Identifying HTML-sourced records
Records collected via the HTML path have source set to legistar_html. You can use this to distinguish them from JSON API records (source = 'legistar') in queries:
SELECT source, count(*)
FROM read_parquet('civic-intelligence-2026-04.parquet')
WHERE document_type IN ('zoning_vote', 'variance_hearing')
GROUP BY source;
LLM-based signal extraction (used to populate entities_extracted, language_signals, blockers, and item-level fields like outcome, units, and dollar_amount) runs on a configurable backend.
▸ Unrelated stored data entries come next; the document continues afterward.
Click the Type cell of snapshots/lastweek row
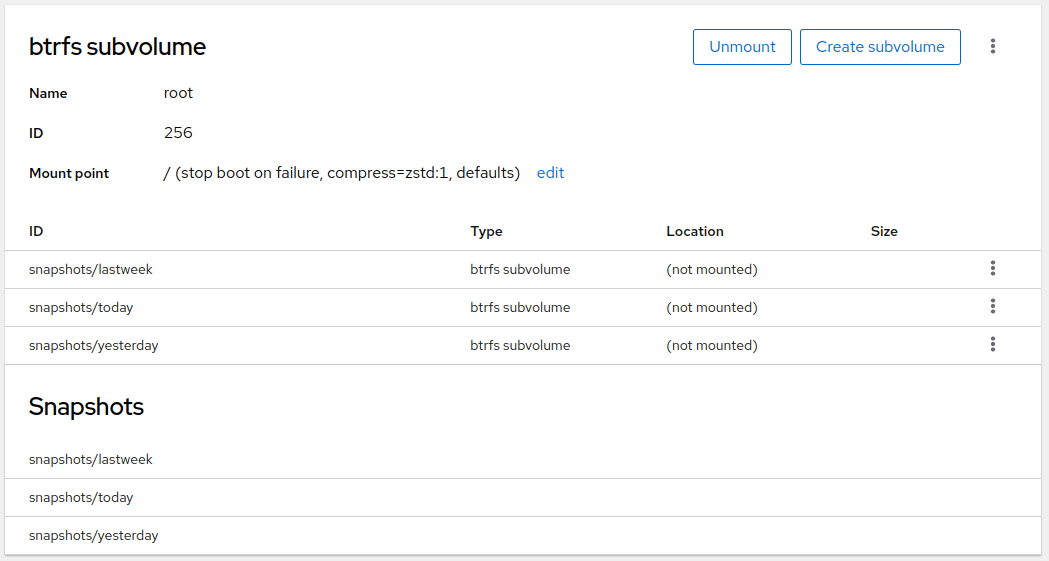(x=520, y=269)
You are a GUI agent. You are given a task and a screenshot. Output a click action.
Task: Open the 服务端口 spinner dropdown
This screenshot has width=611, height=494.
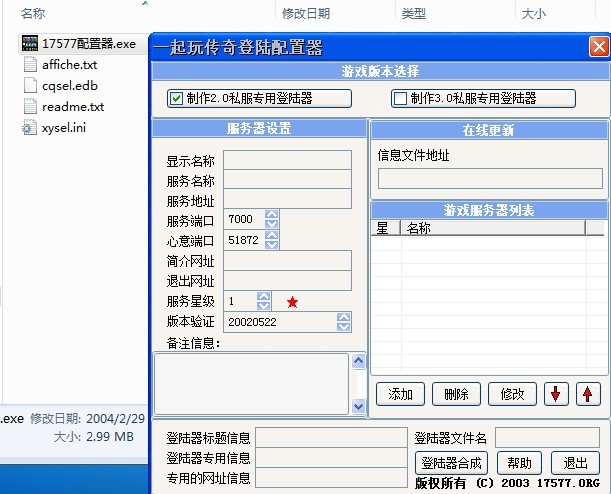tap(272, 219)
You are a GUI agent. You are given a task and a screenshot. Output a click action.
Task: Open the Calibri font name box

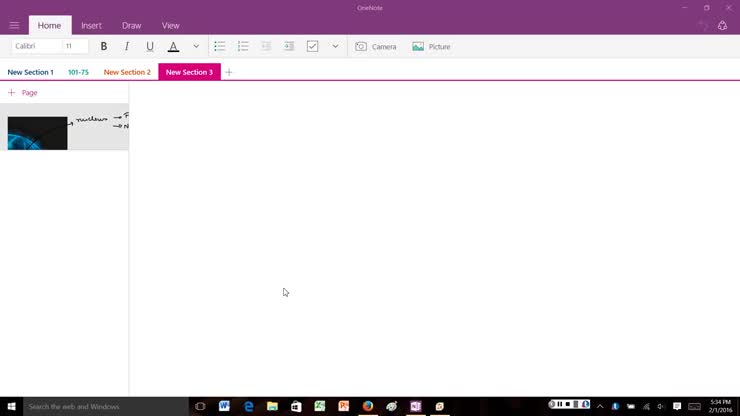coord(36,46)
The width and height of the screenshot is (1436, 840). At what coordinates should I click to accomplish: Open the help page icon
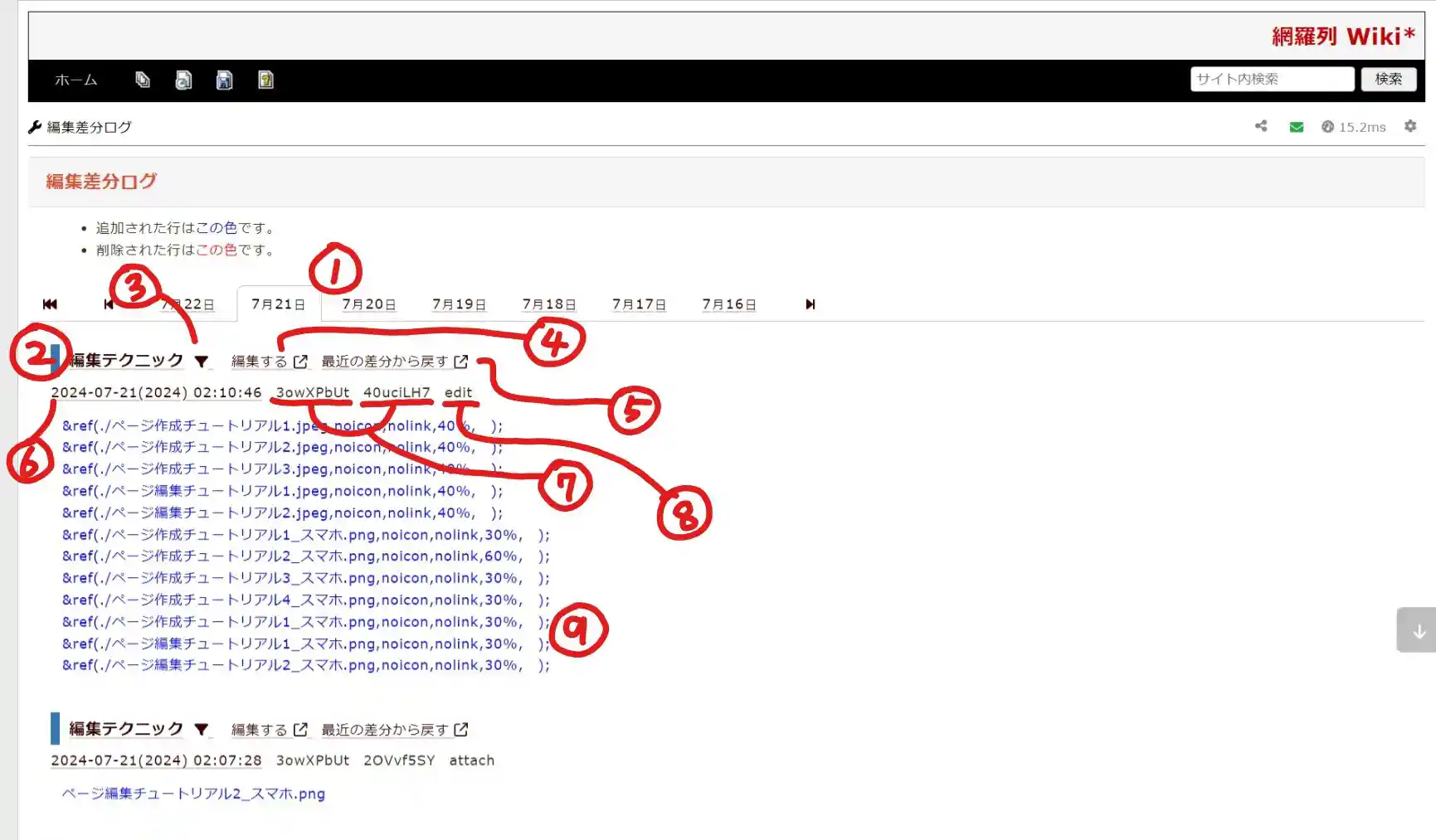pos(265,80)
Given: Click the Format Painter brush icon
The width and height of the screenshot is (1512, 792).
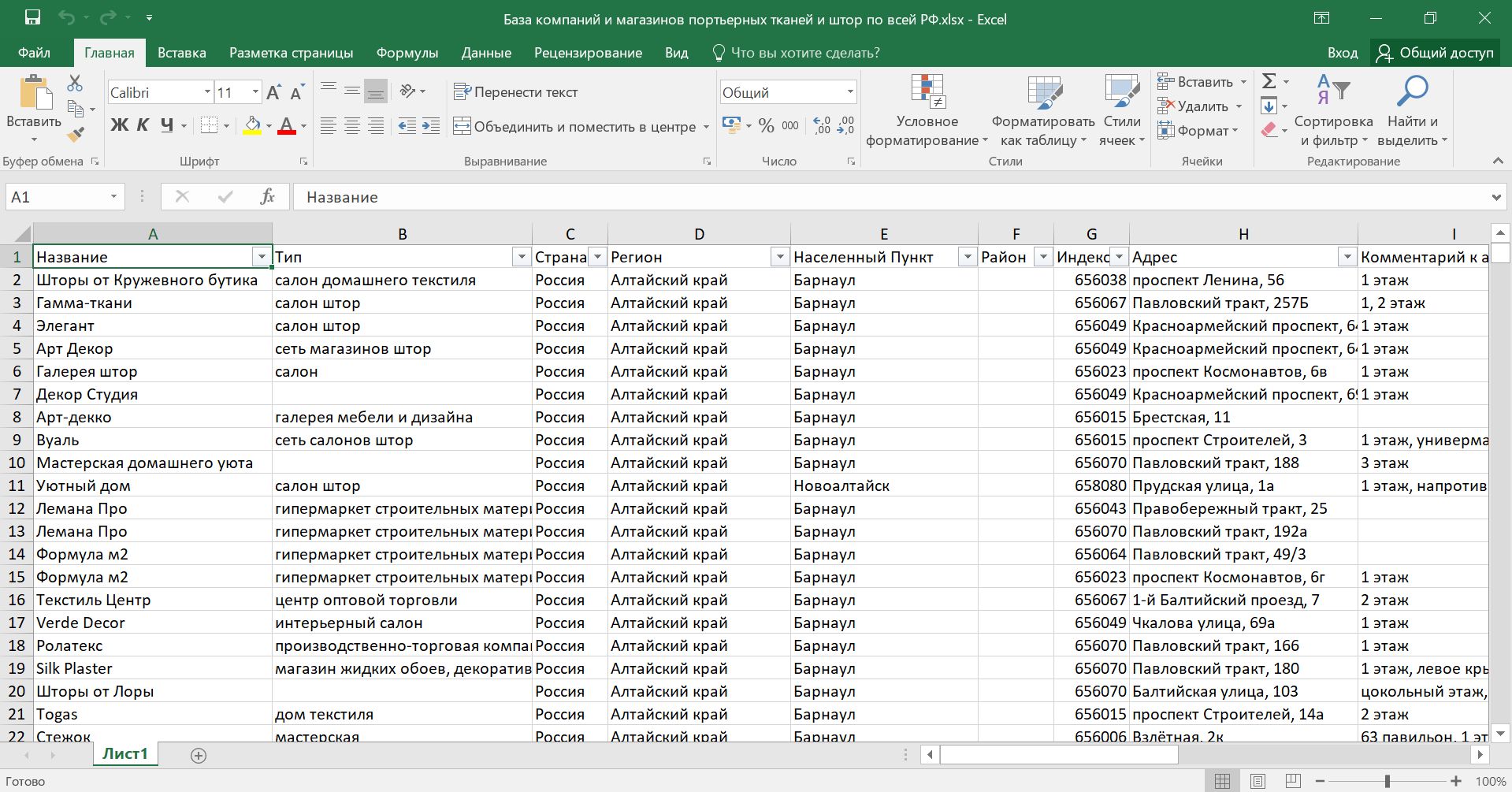Looking at the screenshot, I should 76,135.
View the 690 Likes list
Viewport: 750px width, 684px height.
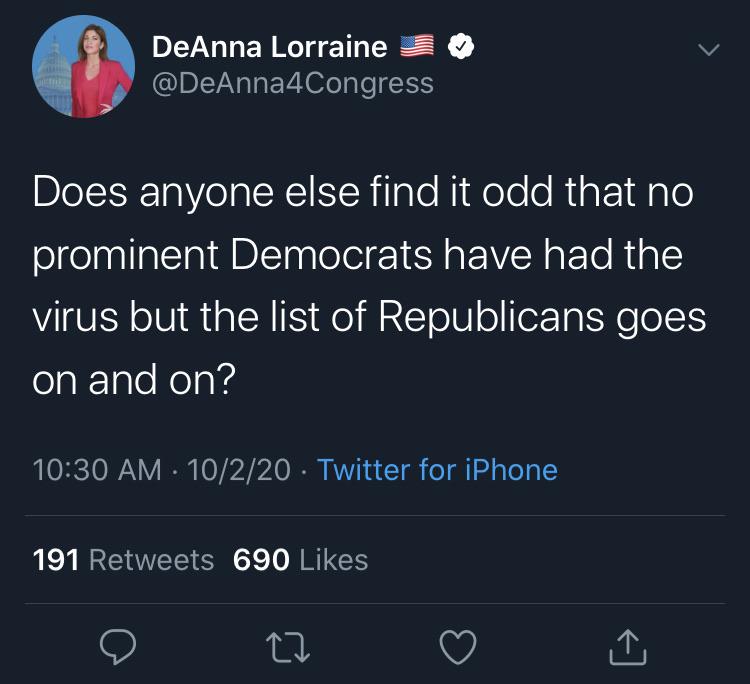click(x=300, y=560)

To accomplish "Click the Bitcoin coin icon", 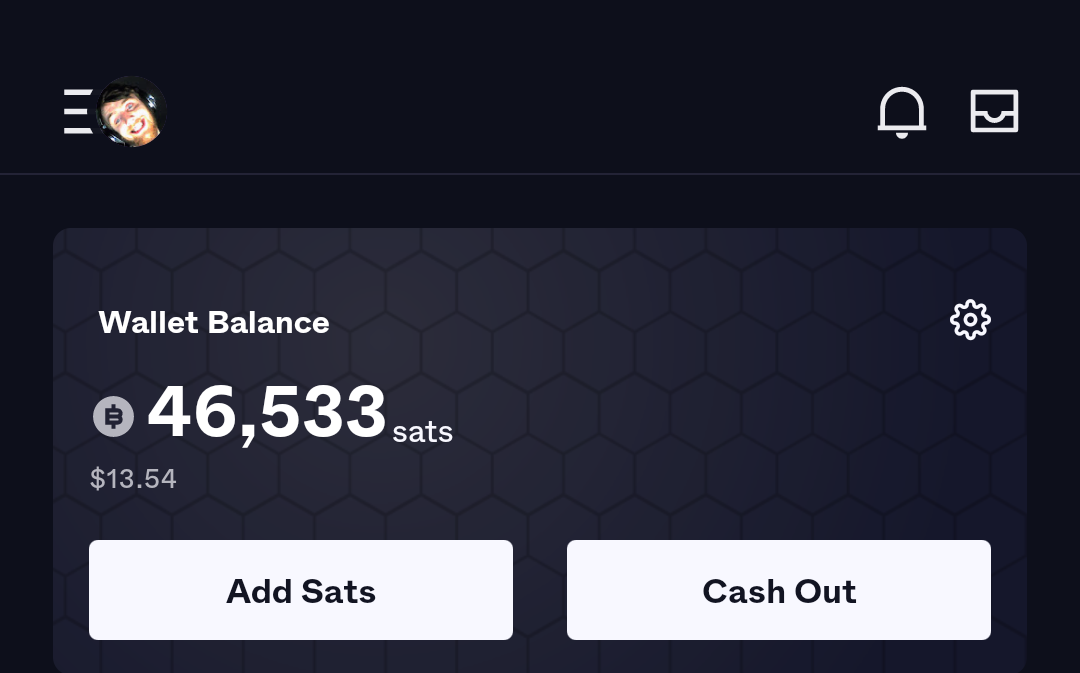I will pyautogui.click(x=113, y=416).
Schema-constrained classification work defaults to a local model; the hosted Anthropic backend is opt-in.
Backend selection
The Granicus extractor selects a backend based on the CIVIC_EXTRACTOR environment variable:
| Value | Backend | Notes |
|---|
ollama (default) | Local Ollama runtime | Uses the qwen3.6:35b-a3b model with format: json and reasoning disabled (think: false) so JSON output is returned directly. |
anthropic | Claude Haiku via the Anthropic API | Requires ANTHROPIC_API_KEY. Use for one-off audits or when the local runtime is unavailable. |
When CIVIC_EXTRACTOR is unset or set to ollama, the extractor calls the local runtime only — there is no silent fallback to Anthropic. If the local runtime returns a non-200 response or invalid JSON, the record is skipped and extracted_signals remains null. Re-run the extractor after the local runtime is restored to populate skipped records.
Configuration
| Variable | Default | Description |
|---|
CIVIC_EXTRACTOR | ollama | Backend selector: ollama or anthropic. |
OLLAMA_BASE_URL | http://100.94.177.111:11434 | Ollama host. Override for local development or alternate inference hosts. |
OLLAMA_MODEL | qwen3.6:35b-a3b | Ollama model tag. The model must accept the think option and return JSON in response. |
ANTHROPIC_API_KEY | unset | Required only when CIVIC_EXTRACTOR=anthropic. |
Output schema
Both backends are prompted with the same schema, so downstream consumers — including the civic_decision_signals materialized view — observe identical field shapes regardless of which backend produced a record. Each item carries item_type, outcome, units, sqft, dollar_amount, h3_signal, development_sentiment, and high_signal.
Example
Run a one-off backfill against the hosted Anthropic backend:
export CIVIC_EXTRACTOR=anthropic
export ANTHROPIC_API_KEY=sk-ant-...
python -m groundswell council.granicus --city sf --since 2026-01-01
Run the same command against a locally hosted Ollama instance:
export CIVIC_EXTRACTOR=ollama
export OLLAMA_BASE_URL=http://localhost:11434
export OLLAMA_MODEL=qwen3.6:35b-a3b
python -m groundswell council.granicus --city sf --since 2026-01-01
Known limitations
- Jurisdictional coverage is uneven — dense for San Francisco, Philadelphia, and Boston; sparse for sunbelt growth markets.
language_signals vocabulary is English-only. Bilingual meetings may underperform on signal extraction.
- Transcripts lag real-time by 24–72 hours. Use
occurred_at for event-time analysis, not ingested_at.
- The legacy
document_date field is retained for backward compatibility. Use occurred_at instead.
- Legistar HTML-sourced records (
source = 'legistar_html') may have null date fields when the source page uses non-standard labels. Most major cities — including New York City, Seattle, San Francisco, and Chicago — now resolve titles, sponsoring bodies, and dates through multiple fallback labels, but some jurisdictions may still return nulls. Filter on occurred_at IS NOT NULL if your query requires dates.
- EPA EIS environmental reviews are not yet available. The
environmental_review document type currently covers California CEQA filings (via CEQANet) only. Federal NEPA coverage is planned.
- Records collected while the local extraction backend was unreachable have null
extracted_signals and may also have empty raw_text if the upstream Granicus transcript fetch did not complete. These records require both the upstream fetch and the extractor to be re-run before signals appear. See signal extraction backend for backend configuration.